▸ Objectives:
A. In the blog excerpt on the CRTC and Canadian television, what was the CRTC's initial defense of its decision?
B. In the blog excerpt on the CRTC and Canadian television, swap "hotel" for "motel" and restate the passage starting with "I don't know" and going on through "might actually mean.".
C. Proceed with the blog excerpt on the CRTC and Canadian television, picking up after its final sentence.

I don't know who's right in all that. And the last thing I'd ever want to do is shackle anybody's personal expression, artistic exploration or their inalienable right to party.
Apparently, 2/3 of all hotel movie rentals are porn films, but they are only watched for an average of 12 minutes. So that makes me think that the bulk of society approaches the issue as either some experience they want to sample like those old ladies in Miami or as a quick method of winding down after a trying day.
But something's still offside here and the CRTC's initial defense of its decision -- "There were no interventions" -- bespeaks an incredible lack of insight into what their decision might actually mean.
Not that that's any different from most of their other decisions, but more on that in Part III.
ADVENTURES IN THE SKIN TRADE -- PT.I
Recently, Will Dixon wrote a perceptive piece on the show that most exemplifies recent Canadian television, "Train 48". In his post, Will focused on the Canadian network tradition of eschewing quality and entertainment value in favor of cheaply produced quota fulfillment.
Ken Girotti followed up with his own musings on the subject, positing that the CRTC wanted more of the same and in their perfect world, we'd all be doing porn.

▸ Data excerpt:
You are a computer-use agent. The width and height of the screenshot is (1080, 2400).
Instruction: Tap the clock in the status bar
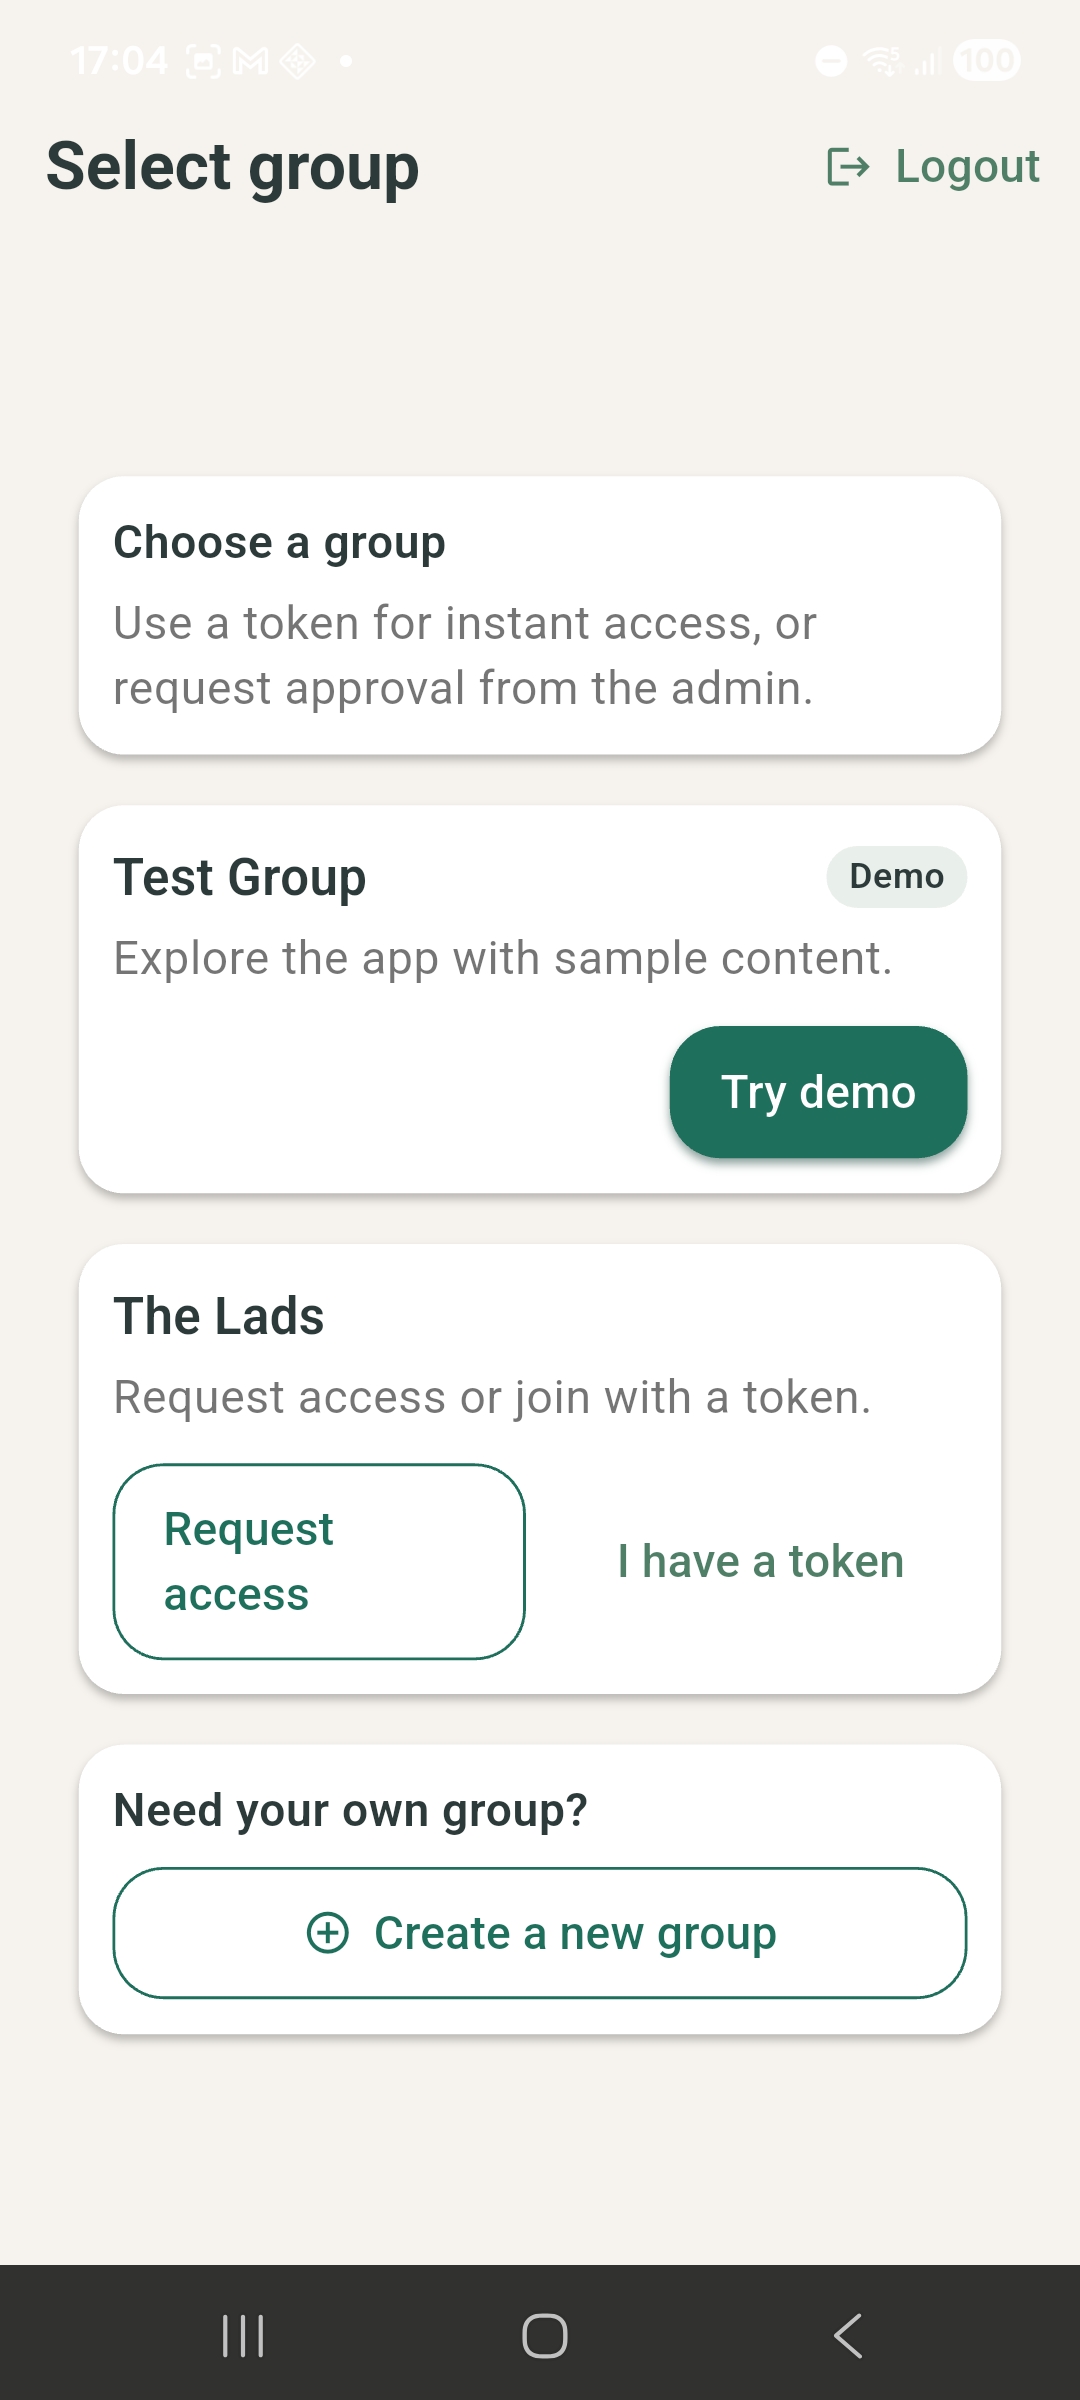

▸ Answers provided:
A. "There were no interventions."

B.
I don't know who's right in all that. And the last thing I'd ever want to do is shackle anybody's personal expression, artistic exploration or their inalienable right to party.
Apparently, 2/3 of all motel movie rentals are porn films, but they are only watched for an average of 12 minutes. So that makes me think that the bulk of society approaches the issue as either some experience they want to sample like those old ladies in Miami or as a quick method of winding down after a trying day.
But something's still offside here and the CRTC's initial defense of its decision -- "There were no interventions" -- bespeaks an incredible lack of insight into what their decision might actually mean.

C.
Not 24 hours later, Denis McGrath broke the news that the CRTC had licensed a new Porn Channel with the proviso that it program 50% Canadian content.
A lot of giggles and merriment ensued in various comment sections from us creative types. Some of it provoked by the perfect comic timing of the announcement and some out of fear that Girotti's prediction might be coming true.
The Family Compact only wants us around if we'll fuck for them.
Over this week, I'm going to publish three posts about the porn trade. Each will focus on a different aspect of the game. Because what most people don't know is that I started out in Porn.
Now, I've never been in a porn movie, nor written or produced one. But one of my first jobs was in the industry.
I arrived in Toronto in 1971, fresh out of theatre school, my first professional contract under my belt and ready to break into the big time. But I needed some way to pay the rent until I'd made the rounds with my sparse resume and 8x10's, found an agent and shown the casting directors what I could do.
So I trotted down to the Canada Manpower office to find a job. The helpful Government clerk looked over his files and sent me off to a Yonge Street hole-in-the-wall called "Reid Books" which, along with its sister outlet "Cinema 2000", were the city's main purveyors of smut and where the efficient public servant had discerned I had a marketable skill.
For during my time at the University of Regina, there had been a failed attempt to launch a student TV station. In the process I'd learned to operate one of those old 2" video tape machines. And Cinema 2000 showed porn films on video tape because of a little wrinkle in the Law.
Exhibiting Porn could get you arrested back then. But nobody had foreseen the advent of video tape, so it wasn't listed in the criminal code and therefore charges couldn't be laid for screening dirty movies on video.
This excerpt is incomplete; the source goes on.